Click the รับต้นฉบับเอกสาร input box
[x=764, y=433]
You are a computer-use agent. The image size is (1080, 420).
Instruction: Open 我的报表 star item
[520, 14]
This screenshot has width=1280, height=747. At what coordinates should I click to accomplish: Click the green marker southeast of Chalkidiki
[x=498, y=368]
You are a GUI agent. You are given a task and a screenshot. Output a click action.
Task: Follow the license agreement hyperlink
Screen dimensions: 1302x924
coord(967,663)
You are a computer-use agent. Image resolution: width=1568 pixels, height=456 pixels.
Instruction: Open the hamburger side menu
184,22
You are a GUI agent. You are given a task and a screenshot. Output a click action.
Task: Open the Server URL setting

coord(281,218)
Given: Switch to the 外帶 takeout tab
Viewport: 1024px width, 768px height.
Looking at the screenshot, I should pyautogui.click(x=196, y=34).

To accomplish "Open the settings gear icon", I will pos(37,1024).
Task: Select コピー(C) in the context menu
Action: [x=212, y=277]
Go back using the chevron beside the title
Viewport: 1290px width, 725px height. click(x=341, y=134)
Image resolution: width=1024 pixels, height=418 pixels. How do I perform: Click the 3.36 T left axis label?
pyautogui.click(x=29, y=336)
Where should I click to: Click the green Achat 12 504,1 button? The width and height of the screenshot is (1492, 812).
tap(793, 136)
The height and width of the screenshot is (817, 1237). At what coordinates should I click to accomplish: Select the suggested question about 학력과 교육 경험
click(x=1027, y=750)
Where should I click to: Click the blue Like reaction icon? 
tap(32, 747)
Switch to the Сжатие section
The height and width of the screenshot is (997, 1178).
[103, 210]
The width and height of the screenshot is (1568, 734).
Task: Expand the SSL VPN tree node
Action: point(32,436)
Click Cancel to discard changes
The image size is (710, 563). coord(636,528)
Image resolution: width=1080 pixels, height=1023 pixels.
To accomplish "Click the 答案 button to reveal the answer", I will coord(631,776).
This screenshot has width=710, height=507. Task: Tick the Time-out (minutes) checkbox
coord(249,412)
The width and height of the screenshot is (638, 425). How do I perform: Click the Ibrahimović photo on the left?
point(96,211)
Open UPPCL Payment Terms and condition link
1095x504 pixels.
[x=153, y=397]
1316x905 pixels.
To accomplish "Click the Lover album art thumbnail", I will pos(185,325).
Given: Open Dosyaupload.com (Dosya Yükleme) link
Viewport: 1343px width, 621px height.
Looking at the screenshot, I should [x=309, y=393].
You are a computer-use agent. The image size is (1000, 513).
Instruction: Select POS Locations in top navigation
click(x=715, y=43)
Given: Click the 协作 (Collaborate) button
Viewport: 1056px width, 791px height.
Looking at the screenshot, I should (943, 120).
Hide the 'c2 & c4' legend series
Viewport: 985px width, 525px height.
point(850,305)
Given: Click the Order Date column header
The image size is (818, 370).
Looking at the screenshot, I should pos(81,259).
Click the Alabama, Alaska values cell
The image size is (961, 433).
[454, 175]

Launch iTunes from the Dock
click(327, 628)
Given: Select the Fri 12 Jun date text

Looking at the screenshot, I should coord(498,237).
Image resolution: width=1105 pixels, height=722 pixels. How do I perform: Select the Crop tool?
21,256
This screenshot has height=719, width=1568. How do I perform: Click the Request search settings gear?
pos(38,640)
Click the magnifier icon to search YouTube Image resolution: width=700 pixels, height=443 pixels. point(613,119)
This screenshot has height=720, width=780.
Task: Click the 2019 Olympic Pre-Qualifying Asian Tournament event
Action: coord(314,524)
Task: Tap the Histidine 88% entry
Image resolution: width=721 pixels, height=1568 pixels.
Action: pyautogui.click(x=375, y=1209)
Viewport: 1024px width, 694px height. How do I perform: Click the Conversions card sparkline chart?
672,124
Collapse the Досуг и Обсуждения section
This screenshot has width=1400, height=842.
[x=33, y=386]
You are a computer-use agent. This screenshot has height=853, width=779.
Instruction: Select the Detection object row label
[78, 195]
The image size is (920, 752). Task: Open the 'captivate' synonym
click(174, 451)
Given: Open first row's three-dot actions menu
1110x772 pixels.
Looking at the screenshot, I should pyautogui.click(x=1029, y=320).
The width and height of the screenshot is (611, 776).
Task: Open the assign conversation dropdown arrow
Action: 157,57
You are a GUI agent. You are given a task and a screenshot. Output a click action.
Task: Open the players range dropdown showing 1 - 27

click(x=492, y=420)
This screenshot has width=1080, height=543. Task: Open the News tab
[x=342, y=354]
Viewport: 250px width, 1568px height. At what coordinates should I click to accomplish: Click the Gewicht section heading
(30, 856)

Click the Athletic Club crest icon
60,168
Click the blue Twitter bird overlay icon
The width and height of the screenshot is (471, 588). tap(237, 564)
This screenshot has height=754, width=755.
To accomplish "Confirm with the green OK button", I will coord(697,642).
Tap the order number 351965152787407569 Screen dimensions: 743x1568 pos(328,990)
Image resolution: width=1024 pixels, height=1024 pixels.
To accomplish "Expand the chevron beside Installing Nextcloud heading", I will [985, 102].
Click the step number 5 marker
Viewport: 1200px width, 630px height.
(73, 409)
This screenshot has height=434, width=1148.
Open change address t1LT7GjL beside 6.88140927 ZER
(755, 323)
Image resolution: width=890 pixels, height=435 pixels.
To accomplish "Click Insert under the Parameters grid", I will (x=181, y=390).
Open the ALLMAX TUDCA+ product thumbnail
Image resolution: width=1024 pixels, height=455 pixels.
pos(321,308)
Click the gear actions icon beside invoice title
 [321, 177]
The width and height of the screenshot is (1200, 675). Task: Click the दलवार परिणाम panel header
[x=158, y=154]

- - - - - - -

**PROBLEM DESCRIPTION:**
Write the data out once more. Keep every word the same.

**RESULT:**
Click the รับต้นฉบับเอกสาร input box
[x=764, y=433]
You are a computer-use agent. The image size is (1080, 420).
Instruction: Open 我的报表 star item
[520, 14]
This screenshot has width=1280, height=747. At what coordinates should I click to accomplish: Click the green marker southeast of Chalkidiki
[x=498, y=368]
You are a GUI agent. You are given a task and a screenshot. Output a click action.
Task: Follow the license agreement hyperlink
Screen dimensions: 1302x924
coord(967,663)
You are a computer-use agent. Image resolution: width=1568 pixels, height=456 pixels.
Instruction: Open the hamburger side menu
184,22
You are a GUI agent. You are given a task and a screenshot. Output a click action.
Task: Open the Server URL setting

coord(281,218)
Given: Switch to the 外帶 takeout tab
Viewport: 1024px width, 768px height.
Looking at the screenshot, I should pyautogui.click(x=196, y=34).

To accomplish "Open the settings gear icon", I will pos(37,1024).
Task: Select コピー(C) in the context menu
Action: [x=212, y=277]
Go back using the chevron beside the title
Viewport: 1290px width, 725px height. click(x=341, y=134)
Image resolution: width=1024 pixels, height=418 pixels. How do I perform: Click the 3.36 T left axis label?
pyautogui.click(x=29, y=336)
Where should I click to: Click the green Achat 12 504,1 button? The width and height of the screenshot is (1492, 812).
tap(793, 136)
The height and width of the screenshot is (817, 1237). At what coordinates should I click to accomplish: Select the suggested question about 학력과 교육 경험
click(x=1027, y=750)
Where should I click to: Click the blue Like reaction icon? 
tap(32, 747)
Switch to the Сжатие section
The height and width of the screenshot is (997, 1178).
[103, 210]
The width and height of the screenshot is (1568, 734).
Task: Expand the SSL VPN tree node
Action: point(32,436)
Click Cancel to discard changes
The image size is (710, 563). coord(636,528)
Image resolution: width=1080 pixels, height=1023 pixels.
To accomplish "Click the 答案 button to reveal the answer", I will coord(631,776).
This screenshot has width=710, height=507. Task: Tick the Time-out (minutes) checkbox
coord(249,412)
The width and height of the screenshot is (638, 425). How do I perform: Click the Ibrahimović photo on the left?
point(96,211)
Open UPPCL Payment Terms and condition link
1095x504 pixels.
[x=153, y=397]
1316x905 pixels.
To accomplish "Click the Lover album art thumbnail", I will pos(185,325).
Given: Open Dosyaupload.com (Dosya Yükleme) link
Viewport: 1343px width, 621px height.
Looking at the screenshot, I should [x=309, y=393].
You are a computer-use agent. The image size is (1000, 513).
Instruction: Select POS Locations in top navigation
click(x=715, y=43)
Given: Click the 协作 (Collaborate) button
Viewport: 1056px width, 791px height.
Looking at the screenshot, I should (943, 120).
Hide the 'c2 & c4' legend series
Viewport: 985px width, 525px height.
point(850,305)
Given: Click the Order Date column header
The image size is (818, 370).
Looking at the screenshot, I should pos(81,259).
Click the Alabama, Alaska values cell
The image size is (961, 433).
[454, 175]

Launch iTunes from the Dock
click(327, 628)
Given: Select the Fri 12 Jun date text

Looking at the screenshot, I should coord(498,237).
Image resolution: width=1105 pixels, height=722 pixels. How do I perform: Select the Crop tool?
21,256
This screenshot has height=719, width=1568. How do I perform: Click the Request search settings gear?
pos(38,640)
Click the magnifier icon to search YouTube Image resolution: width=700 pixels, height=443 pixels. point(613,119)
This screenshot has height=720, width=780.
Task: Click the 2019 Olympic Pre-Qualifying Asian Tournament event
Action: coord(314,524)
Task: Tap the Histidine 88% entry
Image resolution: width=721 pixels, height=1568 pixels.
Action: pyautogui.click(x=375, y=1209)
Viewport: 1024px width, 694px height. How do I perform: Click the Conversions card sparkline chart?
672,124
Collapse the Досуг и Обсуждения section
This screenshot has width=1400, height=842.
[x=33, y=386]
You are a computer-use agent. This screenshot has height=853, width=779.
Instruction: Select the Detection object row label
[78, 195]
The image size is (920, 752). Task: Open the 'captivate' synonym
click(174, 451)
Given: Open first row's three-dot actions menu
1110x772 pixels.
Looking at the screenshot, I should pyautogui.click(x=1029, y=320).
The width and height of the screenshot is (611, 776).
Task: Open the assign conversation dropdown arrow
Action: 157,57
You are a GUI agent. You are given a task and a screenshot. Output a click action.
Task: Open the players range dropdown showing 1 - 27

click(x=492, y=420)
This screenshot has width=1080, height=543. Task: Open the News tab
[x=342, y=354]
Viewport: 250px width, 1568px height. At what coordinates should I click to accomplish: Click the Gewicht section heading
(30, 856)

Click the Athletic Club crest icon
60,168
Click the blue Twitter bird overlay icon
The width and height of the screenshot is (471, 588). tap(237, 564)
This screenshot has height=754, width=755.
To accomplish "Confirm with the green OK button", I will coord(697,642).
Tap the order number 351965152787407569 Screen dimensions: 743x1568 pos(328,990)
Image resolution: width=1024 pixels, height=1024 pixels.
To accomplish "Expand the chevron beside Installing Nextcloud heading", I will [985, 102].
Click the step number 5 marker
Viewport: 1200px width, 630px height.
(73, 409)
This screenshot has height=434, width=1148.
Open change address t1LT7GjL beside 6.88140927 ZER
(755, 323)
Image resolution: width=890 pixels, height=435 pixels.
To accomplish "Click Insert under the Parameters grid", I will (x=181, y=390).
Open the ALLMAX TUDCA+ product thumbnail
Image resolution: width=1024 pixels, height=455 pixels.
pos(321,308)
Click the gear actions icon beside invoice title
 [321, 177]
The width and height of the screenshot is (1200, 675). Task: Click the दलवार परिणाम panel header
[x=158, y=154]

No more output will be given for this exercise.